• [Required actions]:
[a] In the comparison card passage, what diameter was the standard circle drawn in Geomagic Design Direct?
[b] Please extract the part of the comparison card passage between "Based on the requirement" and "1/4 circle equally.", inclusive.
[c] Translate this sentence from the comparison card passage into Spanish: "We ensured that the center of comparison card and the best-fit circle of inferior glenoid coincided with each other."

• [Supplied text]:
┄┄┄┄┄┄

Therefore, a circle (radius = r) could be divided into n segments with equal area.

$${\int }_{0}^{k}\surd {r}^{2}-{x}^{2}=\pi {r}^{2}/4n$$

$${\int }_{0}^{k1}\surd {r}^{2}-{(x)}^{2}=\pi {r}^{2}/2n$$

Find k, k1…kn as shown in Fig. 3.

Figure 3

Find the cut point on the coordinate system using the Riemann integral algorithm.

Drew a standard circle with a diameter of 50 mm in Geomagic Design Direct (USA Raindrop Company). Drew two vertical lines across the center as x-axis and y-axis, and the coordinate of center was (0,0) (Fig. 4).

Figure 4

Establish the coordinate system on a circle with a diameter of 50 mm.

Based on the requirement of single unit area as 2.5%, ten equal grids of a quarter circle should be obtained. Based on the calculus formula, n = 5, we got:

k = 3.94, k1 = 7.99, k2 = 12.29, k3 = 17.17.

The area of ten equal units was approximately 49 mm², according to k*y = 49 mm², k1*y1 = 49 mm²…

It could be calculated: y = 12.45, y1 = 12.13 y2 = 11.42 y3 = 10.06 y4 = 6.51 as shown in Fig. 5.

Figure 5

Find the corresponding coordinates dividing the 1/4 circle equally.

Re-mirror the 1/4 circle to obtain a complete circle (Fig. 6a). We used Adobe Illustrator (Adobe company) to vectorize the picture and remove the background to obtain the comparison card with a high pixel resolution (Fig. 6b).

Figure 6

(a, b) Vectorized the comparison card.

Using of comparison card

The comparison card was transparent. Superimposed the card with the en face image of glenoid obtained from 3D CT scan (Fig. 7). We ensured that the center of comparison card and the best-fit circle of inferior glenoid coincided with each other. Then we zoomed the feature to correctly size the glenoid to match the card. As the area of each grid accounted for 2.5%, the defect percentage (p) equaled the number of grids (n) in the defect area multiple 2.5%: p = n*2.5%.

┄┄┄┄┄┄

• [Stored items]:
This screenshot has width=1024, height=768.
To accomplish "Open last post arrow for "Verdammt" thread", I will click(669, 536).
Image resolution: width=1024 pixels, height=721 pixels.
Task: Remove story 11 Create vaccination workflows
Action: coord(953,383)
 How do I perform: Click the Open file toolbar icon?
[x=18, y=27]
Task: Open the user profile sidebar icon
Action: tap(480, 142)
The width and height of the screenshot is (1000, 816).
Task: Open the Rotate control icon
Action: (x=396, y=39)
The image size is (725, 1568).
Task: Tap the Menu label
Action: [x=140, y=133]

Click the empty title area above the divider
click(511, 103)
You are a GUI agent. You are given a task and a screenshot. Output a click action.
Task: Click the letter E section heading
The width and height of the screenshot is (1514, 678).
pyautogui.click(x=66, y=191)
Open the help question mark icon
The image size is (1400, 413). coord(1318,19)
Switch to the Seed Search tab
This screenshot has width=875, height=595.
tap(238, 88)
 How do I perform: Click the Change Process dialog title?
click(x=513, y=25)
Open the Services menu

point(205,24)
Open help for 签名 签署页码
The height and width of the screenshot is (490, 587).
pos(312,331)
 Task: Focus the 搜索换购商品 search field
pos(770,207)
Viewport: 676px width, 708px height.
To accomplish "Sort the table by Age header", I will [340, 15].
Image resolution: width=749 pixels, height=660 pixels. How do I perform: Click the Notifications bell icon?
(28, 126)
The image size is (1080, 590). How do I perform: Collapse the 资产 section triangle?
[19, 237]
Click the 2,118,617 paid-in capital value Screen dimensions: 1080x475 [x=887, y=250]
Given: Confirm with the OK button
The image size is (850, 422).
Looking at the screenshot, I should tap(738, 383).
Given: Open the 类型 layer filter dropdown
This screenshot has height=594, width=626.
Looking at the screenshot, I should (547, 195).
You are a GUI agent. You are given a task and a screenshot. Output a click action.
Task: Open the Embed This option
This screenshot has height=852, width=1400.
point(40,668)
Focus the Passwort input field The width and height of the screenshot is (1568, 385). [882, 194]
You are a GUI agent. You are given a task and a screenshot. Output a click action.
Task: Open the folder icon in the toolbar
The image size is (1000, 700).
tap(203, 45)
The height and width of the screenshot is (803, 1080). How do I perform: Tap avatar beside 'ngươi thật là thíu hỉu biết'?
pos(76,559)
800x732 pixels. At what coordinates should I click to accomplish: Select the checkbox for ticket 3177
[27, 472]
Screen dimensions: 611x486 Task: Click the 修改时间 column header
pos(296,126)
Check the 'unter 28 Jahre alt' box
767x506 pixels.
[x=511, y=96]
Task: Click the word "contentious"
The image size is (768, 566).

┄┄┄┄┄┄

• [Answers in order]:
[a] 50 mm

[b]
Based on the requirement of single unit area as 2.5%, ten equal grids of a quarter circle should be obtained. Based on the calculus formula, n = 5, we got:

k = 3.94, k1 = 7.99, k2 = 12.29, k3 = 17.17.

The area of ten equal units was approximately 49 mm², according to k*y = 49 mm², k1*y1 = 49 mm²…

It could be calculated: y = 12.45, y1 = 12.13 y2 = 11.42 y3 = 10.06 y4 = 6.51 as shown in Fig. 5.

Figure 5

Find the corresponding coordinates dividing the 1/4 circle equally.

[c] Nos aseguramos de que el centro de la tarjeta de comparación y el círculo de mejor ajuste de la glenoides inferior coincidieran entre sí.